On October 9, 2019, the Department of Health and Human Services (HHS) Office of the Inspector General (OIG) released a Proposed Rule, "Revisions to Safe Harbors under the Anti-Kickback Statute and Civil Monetary Penalty Rules Regarding Beneficiary Inducements."1 The Proposed Rule will be published in the Federal Register on October 17, 2019, and comments are due December 31, 2019.2

OIG proposes, for example, to add safe harbor protections under the federal Anti-Kickback Statute (AKS) for certain coordinated care and value-based arrangements among clinicians, providers, and others.
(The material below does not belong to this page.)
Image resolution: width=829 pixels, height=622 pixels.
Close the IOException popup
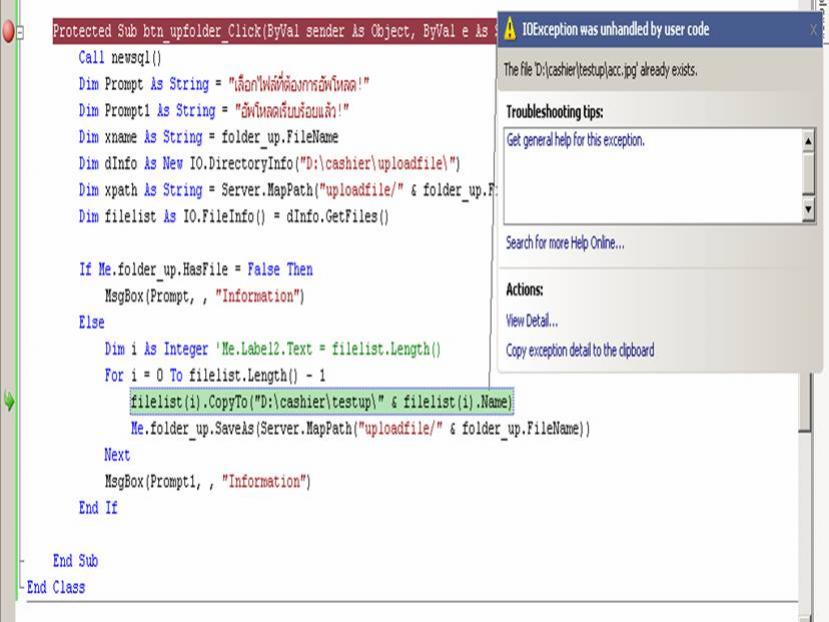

As proposed, however, these new safe harbors would explicitly exclude from protection: pharmaceutical manufacturers; durable medical equipment, prosthetics, orthotics, and supplies (DMEPOS) manufacturers, suppliers, and distributors; and laboratories.

OIG also proposes to modify the requirements of certain current safe harbors. Of particular relevance to manufacturers, OIG proposes to expand the types of arrangements that would be protected under the safe harbors for services arrangements and warranties.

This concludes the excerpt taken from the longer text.